Simply stated, the strawman fallacy is committed when you attack a similar argument to the one a person presents, but is a distorted version. So you are responding to a different argument which means that your response does not engage with and rebut his argument.
According to Daniel T. Edward in Attacking Faulty Reasoning: A Practical Guide to Fallacy-Free Arguments (Wadsworth, pp. 157-159), the origins of the term are unclear.
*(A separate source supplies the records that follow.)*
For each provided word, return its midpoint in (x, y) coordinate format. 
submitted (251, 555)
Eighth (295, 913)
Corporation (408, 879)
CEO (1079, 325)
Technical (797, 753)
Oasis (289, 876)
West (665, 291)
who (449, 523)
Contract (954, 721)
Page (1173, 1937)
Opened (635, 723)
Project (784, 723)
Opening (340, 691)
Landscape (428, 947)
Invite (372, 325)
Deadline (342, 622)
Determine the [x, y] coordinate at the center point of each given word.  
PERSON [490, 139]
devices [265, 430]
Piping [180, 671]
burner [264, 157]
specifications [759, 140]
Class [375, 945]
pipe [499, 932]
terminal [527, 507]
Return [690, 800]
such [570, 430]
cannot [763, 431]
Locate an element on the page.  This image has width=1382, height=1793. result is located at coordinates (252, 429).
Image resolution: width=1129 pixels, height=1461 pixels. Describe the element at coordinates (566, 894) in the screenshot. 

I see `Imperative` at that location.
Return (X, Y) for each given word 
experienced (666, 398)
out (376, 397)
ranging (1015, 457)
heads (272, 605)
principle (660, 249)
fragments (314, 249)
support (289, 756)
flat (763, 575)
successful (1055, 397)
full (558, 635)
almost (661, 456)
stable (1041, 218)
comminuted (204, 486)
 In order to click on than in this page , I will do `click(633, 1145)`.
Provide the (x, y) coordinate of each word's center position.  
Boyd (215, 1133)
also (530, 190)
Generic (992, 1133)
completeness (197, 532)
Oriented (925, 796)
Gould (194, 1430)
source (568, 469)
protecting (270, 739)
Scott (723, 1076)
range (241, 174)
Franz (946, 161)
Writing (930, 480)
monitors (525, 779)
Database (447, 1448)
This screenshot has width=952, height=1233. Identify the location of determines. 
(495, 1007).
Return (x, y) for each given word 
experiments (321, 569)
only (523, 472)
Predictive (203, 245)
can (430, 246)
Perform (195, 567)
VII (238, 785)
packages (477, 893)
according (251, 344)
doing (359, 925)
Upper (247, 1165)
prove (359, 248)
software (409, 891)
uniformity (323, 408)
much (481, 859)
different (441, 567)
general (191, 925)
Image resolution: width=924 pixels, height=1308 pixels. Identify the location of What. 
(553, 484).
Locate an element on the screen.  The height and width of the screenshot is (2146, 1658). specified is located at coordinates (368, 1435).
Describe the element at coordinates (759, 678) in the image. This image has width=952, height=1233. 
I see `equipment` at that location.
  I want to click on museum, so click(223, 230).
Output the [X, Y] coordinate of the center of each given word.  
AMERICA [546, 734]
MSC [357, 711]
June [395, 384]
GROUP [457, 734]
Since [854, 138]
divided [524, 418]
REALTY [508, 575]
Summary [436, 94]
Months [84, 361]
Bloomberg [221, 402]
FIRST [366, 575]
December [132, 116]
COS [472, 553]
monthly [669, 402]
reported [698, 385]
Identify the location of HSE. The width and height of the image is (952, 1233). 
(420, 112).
The usage of the term in rhetoric suggests a human figure made of straw which is easily knocked down or destroyed, such as a military training dummy, scarecrow, or effigy (as cited and quoted by Wikipedia).
The reason that this is a fallacy should be obvious: By attacking a similar but distorted argument, you are not really addressing the argument made. So the argument stands, but it may appear you have defeated it because of the similarities.
Here are a couple of examples of this fallacy in action:
A common pro-choice strawman argument is: If abortion is homicide, then masturbation is mass murder. I have given this argument a much fuller treatment elsewhere, but essentially, as Scott Klusendorf mentions in his book The Case for Life, this makes the elementary mistake of confusing parts with wholes. Sperm cells are part of the parent organism's body, whereas the unborn is a whole, separate, individual organism of the human species that develop themselves from within into a more mature version of themselves, along the path of human development. All of us began life as a zygote, then developed into an embryo, fetus, newborn, infant, etc.
A common pro-life strawman I hear is when a pro-life person misunderstands bodily rights arguments. When a pro-choice person tries to argue they have a right to refuse life-giving treatment to the unborn, pro-life people often mistake this as the much weaker argument that a woman can do whatever she wants to or with anything in her body. It's important to keep these two arguments separate in your mind. Here is an article I've written on this very topic for clarification.
This is one fallacy that is easy to make but is also easy to avoid. If we just take the time to really understand what the other person is saying, then we can easily avoid frustrating them by responding to something they're really saying and not misrepresenting them or their views.